[Collected data]
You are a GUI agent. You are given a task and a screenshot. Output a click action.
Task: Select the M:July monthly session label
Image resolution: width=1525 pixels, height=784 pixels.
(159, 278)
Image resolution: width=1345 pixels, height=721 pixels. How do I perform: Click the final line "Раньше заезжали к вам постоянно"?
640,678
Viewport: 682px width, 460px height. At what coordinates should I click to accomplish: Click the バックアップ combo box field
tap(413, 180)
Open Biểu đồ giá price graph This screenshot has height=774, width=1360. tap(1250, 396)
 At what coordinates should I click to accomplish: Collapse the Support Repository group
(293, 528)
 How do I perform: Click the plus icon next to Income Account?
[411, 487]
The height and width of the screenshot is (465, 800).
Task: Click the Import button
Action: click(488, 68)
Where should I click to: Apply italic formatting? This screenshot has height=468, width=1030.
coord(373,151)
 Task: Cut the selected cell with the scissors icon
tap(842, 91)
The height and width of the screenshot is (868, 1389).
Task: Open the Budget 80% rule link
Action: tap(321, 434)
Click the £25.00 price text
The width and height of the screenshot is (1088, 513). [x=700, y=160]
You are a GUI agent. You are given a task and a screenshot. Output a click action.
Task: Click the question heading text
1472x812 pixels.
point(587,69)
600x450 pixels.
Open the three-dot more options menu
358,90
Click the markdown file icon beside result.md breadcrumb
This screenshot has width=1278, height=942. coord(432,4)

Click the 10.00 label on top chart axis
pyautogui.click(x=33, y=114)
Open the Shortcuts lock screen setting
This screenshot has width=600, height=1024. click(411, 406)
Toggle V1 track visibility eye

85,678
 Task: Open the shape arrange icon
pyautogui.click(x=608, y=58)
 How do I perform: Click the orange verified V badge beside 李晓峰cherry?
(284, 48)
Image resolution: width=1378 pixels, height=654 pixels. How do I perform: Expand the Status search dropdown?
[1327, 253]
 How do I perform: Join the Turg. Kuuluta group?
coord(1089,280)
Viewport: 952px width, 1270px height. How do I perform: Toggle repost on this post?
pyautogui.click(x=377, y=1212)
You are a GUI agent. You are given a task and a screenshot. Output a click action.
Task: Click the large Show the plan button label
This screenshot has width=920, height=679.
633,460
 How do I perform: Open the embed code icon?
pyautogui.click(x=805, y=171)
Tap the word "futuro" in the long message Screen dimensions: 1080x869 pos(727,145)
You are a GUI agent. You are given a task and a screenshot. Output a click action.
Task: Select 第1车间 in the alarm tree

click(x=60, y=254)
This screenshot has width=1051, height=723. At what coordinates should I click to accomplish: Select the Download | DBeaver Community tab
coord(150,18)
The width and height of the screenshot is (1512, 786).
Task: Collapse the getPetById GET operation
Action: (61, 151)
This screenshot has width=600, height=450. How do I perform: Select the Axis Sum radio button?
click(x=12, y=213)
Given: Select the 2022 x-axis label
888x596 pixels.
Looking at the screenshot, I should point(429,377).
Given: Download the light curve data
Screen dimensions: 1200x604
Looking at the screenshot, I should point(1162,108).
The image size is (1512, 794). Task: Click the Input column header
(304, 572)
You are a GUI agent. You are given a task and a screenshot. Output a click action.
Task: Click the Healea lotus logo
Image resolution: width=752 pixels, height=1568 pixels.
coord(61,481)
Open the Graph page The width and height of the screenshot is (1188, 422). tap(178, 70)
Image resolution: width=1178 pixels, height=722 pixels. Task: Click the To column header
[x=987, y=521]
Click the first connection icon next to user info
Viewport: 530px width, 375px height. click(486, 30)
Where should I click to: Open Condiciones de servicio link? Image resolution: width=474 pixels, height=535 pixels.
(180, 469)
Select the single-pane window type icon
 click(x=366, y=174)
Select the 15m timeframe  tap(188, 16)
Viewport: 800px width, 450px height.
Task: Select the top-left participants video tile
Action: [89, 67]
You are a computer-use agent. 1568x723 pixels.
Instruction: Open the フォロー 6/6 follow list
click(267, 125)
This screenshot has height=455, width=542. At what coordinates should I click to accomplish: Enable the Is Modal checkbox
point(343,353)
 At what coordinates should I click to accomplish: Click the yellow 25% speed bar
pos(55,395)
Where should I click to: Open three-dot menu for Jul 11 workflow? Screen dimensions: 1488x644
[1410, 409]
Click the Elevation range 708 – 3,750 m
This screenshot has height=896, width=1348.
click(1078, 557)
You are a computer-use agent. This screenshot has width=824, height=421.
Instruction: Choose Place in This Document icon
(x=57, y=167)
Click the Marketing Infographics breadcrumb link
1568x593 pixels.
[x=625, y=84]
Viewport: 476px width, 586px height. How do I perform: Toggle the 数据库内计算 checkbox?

## Your assignment
Print exactly, and only, the lines running from the one that contains "The image size" to the last line of the records above.

## Written reply
The image size is (1512, 794). Task: Click the Input column header
(304, 572)
You are a GUI agent. You are given a task and a screenshot. Output a click action.
Task: Click the Healea lotus logo
Image resolution: width=752 pixels, height=1568 pixels.
coord(61,481)
Open the Graph page The width and height of the screenshot is (1188, 422). tap(178, 70)
Image resolution: width=1178 pixels, height=722 pixels. Task: Click the To column header
[x=987, y=521]
Click the first connection icon next to user info
Viewport: 530px width, 375px height. click(486, 30)
Where should I click to: Open Condiciones de servicio link? Image resolution: width=474 pixels, height=535 pixels.
(180, 469)
Select the single-pane window type icon
 click(x=366, y=174)
Select the 15m timeframe  tap(188, 16)
Viewport: 800px width, 450px height.
Task: Select the top-left participants video tile
Action: [89, 67]
You are a computer-use agent. 1568x723 pixels.
Instruction: Open the フォロー 6/6 follow list
click(267, 125)
This screenshot has height=455, width=542. At what coordinates should I click to accomplish: Enable the Is Modal checkbox
point(343,353)
 At what coordinates should I click to accomplish: Click the yellow 25% speed bar
pos(55,395)
Where should I click to: Open three-dot menu for Jul 11 workflow? Screen dimensions: 1488x644
[1410, 409]
Click the Elevation range 708 – 3,750 m
This screenshot has height=896, width=1348.
click(1078, 557)
You are a computer-use agent. This screenshot has width=824, height=421.
Instruction: Choose Place in This Document icon
(x=57, y=167)
Click the Marketing Infographics breadcrumb link
1568x593 pixels.
[x=625, y=84]
Viewport: 476px width, 586px height. How do I perform: Toggle the 数据库内计算 checkbox?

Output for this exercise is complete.